Certain kinds of business entity offer limited liability to owners. Members of an LLC and shareholders of a corporation generally are not liable for the debts and obligations of the business, including liability for the unlawful actions of others acting on behalf of the business. The same goes for those individuals who start and/or operate a nonprofit organization, although they are not considered "owners" or "shareholders" of the nonprofit.
Other forms of business do not offer limited liability, but rather expose their owners to personal liability for the debts and obligations of the business, including for the unlawful actions of others participating in it. Owners of sole proprietorships are personally liable for the unlawful actions of their employees committed in the scope of their employment. Partners are personally liable for the unlawful actions of their partners and employees committed in furtherance of the business.

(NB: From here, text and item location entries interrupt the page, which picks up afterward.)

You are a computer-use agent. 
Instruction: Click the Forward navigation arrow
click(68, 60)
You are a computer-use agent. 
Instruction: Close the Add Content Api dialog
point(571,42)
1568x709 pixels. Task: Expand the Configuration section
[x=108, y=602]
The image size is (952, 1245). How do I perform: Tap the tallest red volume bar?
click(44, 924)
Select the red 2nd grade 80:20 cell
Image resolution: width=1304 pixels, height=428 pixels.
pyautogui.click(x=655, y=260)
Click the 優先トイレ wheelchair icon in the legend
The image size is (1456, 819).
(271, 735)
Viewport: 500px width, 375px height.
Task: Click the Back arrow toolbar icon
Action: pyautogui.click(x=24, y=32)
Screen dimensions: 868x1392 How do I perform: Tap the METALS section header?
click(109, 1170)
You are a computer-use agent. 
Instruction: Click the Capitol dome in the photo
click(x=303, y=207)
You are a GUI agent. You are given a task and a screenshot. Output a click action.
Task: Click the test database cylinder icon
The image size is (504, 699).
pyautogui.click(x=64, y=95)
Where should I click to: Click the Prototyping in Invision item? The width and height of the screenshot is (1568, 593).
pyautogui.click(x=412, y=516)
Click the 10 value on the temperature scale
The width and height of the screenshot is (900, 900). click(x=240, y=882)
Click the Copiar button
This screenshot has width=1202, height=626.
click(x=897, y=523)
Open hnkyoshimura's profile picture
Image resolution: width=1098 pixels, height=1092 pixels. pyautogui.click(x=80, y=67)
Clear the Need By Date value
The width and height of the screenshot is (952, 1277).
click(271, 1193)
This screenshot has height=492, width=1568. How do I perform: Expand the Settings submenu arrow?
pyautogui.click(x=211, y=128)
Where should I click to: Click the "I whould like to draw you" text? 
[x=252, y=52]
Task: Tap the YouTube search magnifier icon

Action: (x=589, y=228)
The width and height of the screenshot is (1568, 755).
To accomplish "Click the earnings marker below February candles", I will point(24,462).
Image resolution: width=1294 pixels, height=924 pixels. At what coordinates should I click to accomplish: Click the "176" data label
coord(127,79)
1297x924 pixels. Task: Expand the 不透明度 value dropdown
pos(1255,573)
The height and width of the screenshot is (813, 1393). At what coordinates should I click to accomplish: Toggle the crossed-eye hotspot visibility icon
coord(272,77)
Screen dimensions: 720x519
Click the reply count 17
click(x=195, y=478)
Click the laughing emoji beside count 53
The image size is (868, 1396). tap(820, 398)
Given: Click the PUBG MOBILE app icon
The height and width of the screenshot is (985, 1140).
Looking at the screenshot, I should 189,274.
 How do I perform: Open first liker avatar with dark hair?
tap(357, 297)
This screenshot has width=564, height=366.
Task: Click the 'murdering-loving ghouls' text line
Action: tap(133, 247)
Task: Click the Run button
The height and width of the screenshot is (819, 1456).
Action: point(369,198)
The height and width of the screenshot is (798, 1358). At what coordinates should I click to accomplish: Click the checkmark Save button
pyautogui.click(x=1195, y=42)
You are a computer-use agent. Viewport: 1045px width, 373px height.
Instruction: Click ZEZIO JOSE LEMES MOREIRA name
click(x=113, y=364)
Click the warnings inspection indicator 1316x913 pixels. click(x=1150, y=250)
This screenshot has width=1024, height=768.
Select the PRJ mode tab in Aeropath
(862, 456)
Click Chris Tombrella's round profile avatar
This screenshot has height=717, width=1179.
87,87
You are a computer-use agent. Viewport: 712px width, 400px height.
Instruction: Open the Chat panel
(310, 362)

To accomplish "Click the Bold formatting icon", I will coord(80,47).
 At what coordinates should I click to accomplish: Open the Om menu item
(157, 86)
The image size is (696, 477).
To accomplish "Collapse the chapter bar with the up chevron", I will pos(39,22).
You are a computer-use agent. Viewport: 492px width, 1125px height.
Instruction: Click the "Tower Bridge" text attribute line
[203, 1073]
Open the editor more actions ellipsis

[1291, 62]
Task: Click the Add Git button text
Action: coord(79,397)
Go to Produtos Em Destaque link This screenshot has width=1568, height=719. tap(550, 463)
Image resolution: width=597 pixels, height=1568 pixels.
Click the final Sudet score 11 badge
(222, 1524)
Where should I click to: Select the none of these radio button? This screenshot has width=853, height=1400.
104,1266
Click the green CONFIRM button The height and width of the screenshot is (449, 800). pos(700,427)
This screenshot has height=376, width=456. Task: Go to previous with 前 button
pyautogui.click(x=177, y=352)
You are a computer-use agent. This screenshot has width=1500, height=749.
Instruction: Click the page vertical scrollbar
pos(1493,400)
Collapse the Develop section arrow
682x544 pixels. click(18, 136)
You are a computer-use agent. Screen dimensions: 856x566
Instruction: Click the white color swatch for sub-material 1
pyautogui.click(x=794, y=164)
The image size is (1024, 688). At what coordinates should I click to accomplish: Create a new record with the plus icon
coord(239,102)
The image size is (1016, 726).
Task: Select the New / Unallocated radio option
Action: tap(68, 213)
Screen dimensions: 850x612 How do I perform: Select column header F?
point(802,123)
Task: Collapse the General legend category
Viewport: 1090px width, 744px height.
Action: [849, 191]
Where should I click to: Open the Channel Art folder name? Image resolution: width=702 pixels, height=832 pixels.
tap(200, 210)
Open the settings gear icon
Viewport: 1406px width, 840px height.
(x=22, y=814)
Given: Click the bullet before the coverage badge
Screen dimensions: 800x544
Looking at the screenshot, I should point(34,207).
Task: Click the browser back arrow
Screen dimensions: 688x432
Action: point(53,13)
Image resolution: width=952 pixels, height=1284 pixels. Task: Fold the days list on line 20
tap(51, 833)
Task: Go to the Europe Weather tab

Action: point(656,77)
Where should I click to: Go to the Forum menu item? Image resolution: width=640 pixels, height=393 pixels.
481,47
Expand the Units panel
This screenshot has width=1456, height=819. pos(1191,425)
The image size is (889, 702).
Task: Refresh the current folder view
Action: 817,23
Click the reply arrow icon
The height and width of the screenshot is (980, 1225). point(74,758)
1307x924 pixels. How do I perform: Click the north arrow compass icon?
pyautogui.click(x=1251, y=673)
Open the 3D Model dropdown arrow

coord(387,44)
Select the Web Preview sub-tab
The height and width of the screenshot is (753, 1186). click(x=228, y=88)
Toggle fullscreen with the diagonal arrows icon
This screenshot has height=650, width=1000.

Individuals operating in an informal group may be held personally liable for the actions of others in the group if the group is deemed an informal partnership or an employer-employee relationship is found.
No form of business, however, can insulate you from personal liability for your own misconduct. If you write a defamatory article or blog post, for example, a victorious plaintiff could satisfy the judgment out of your personal assets, regardless of what type of business you adopt.
While limited liability is an attractive feature in a business structure, it often is accompanied by increased costs and hassles in terms of formation and operation of the business. You may want to weigh the benefits of limited liability against these other costs. The larger your business or nonprofit enterprise is (in terms of the number of people participating), the more attractive limited liability becomes. On the other hand, if your business or nonprofit enterprise is small -- say it involves just you creating content and publishing it online -- then limited liability is not such an important advantage because no one else is publishing material (and you're liable for your own content in any event). As a rule of thumb, the more people involved, the bigger the benefit from limited liability.
A caveat: If your business will be engaging in significant activities other than publishing material online, or if the business will take on significant debt in order to finance its operations, then the benefit of limited liability grows in significance, regardless of how many other individuals are involved.